[[ DATASET open ]]

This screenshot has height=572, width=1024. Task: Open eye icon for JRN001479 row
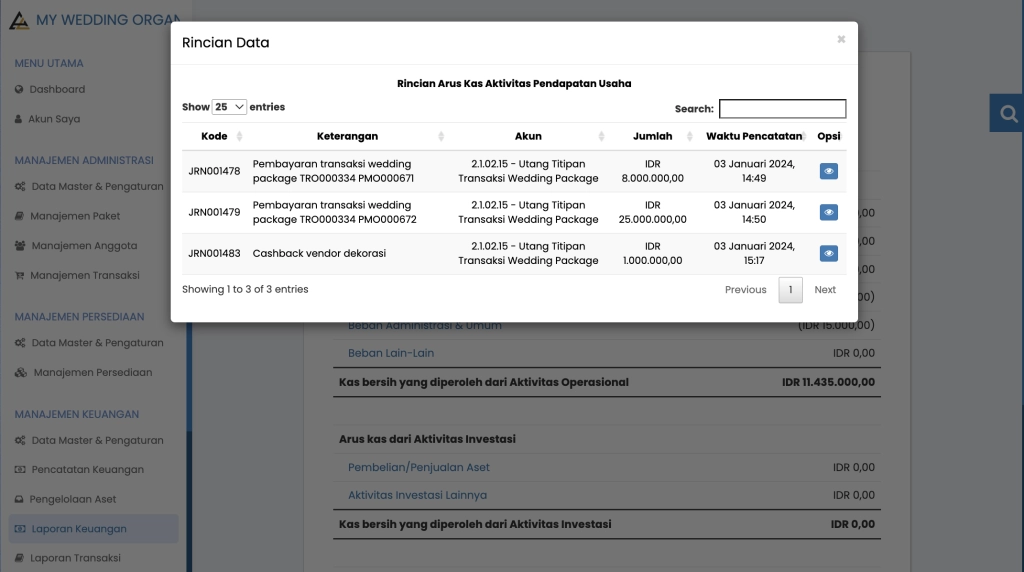tap(828, 212)
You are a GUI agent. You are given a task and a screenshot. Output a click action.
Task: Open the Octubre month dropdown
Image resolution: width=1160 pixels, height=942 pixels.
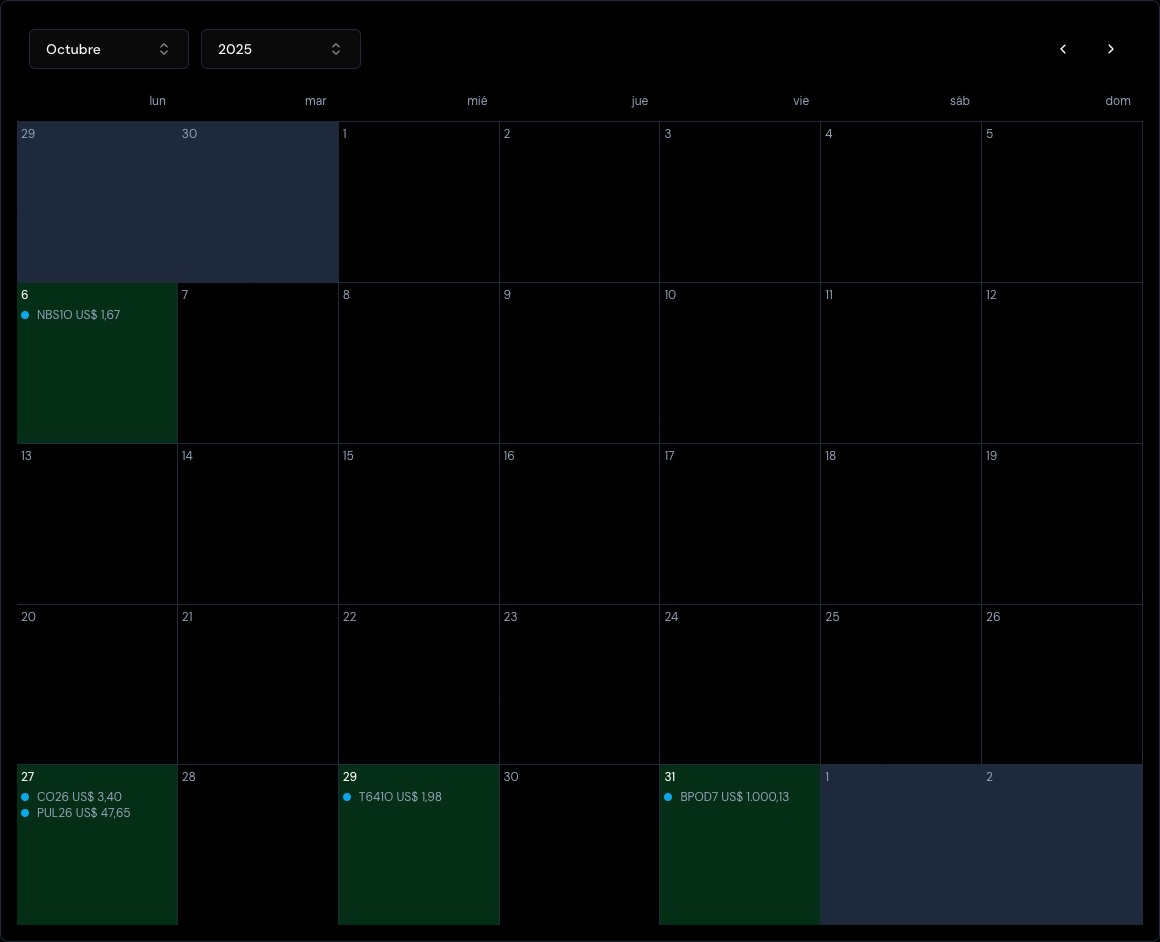click(109, 49)
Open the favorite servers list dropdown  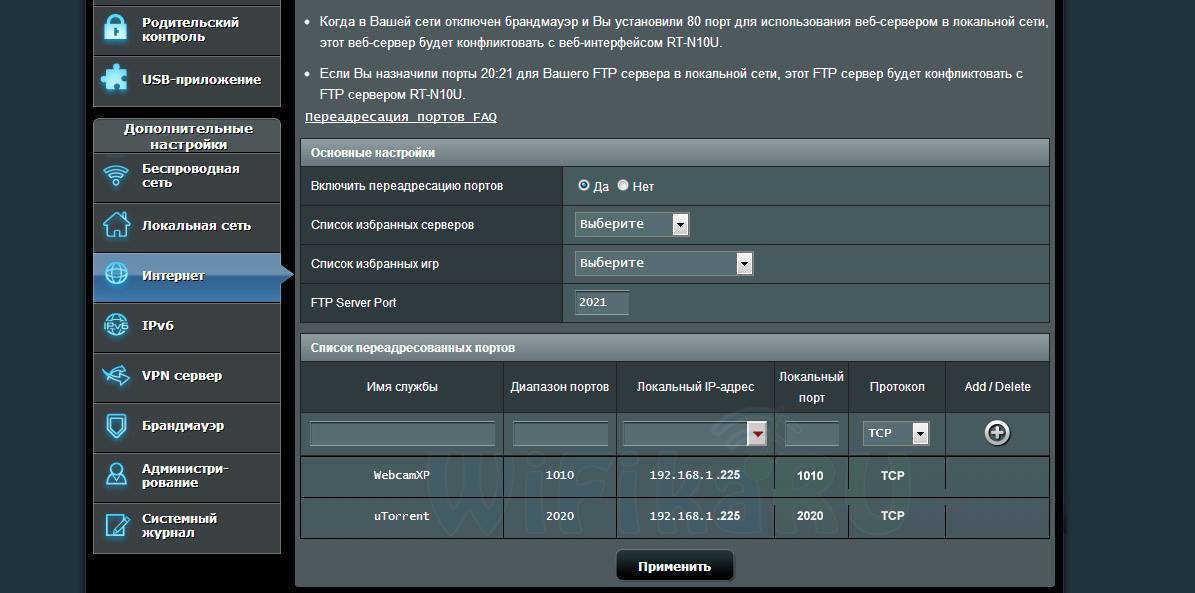632,224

[[ DATASET closed ]]

- WHAT THIS TASK INVOLVES -
Please restate the material above line by line, exactly, beginning at its first line and ending with the line that contains "Task: Open the Octubre month dropdown", without any pictures.

- REPLY -
This screenshot has height=572, width=1024. Task: Open eye icon for JRN001479 row
tap(828, 212)
You are a GUI agent. You are given a task and a screenshot. Output a click action.
Task: Open the Octubre month dropdown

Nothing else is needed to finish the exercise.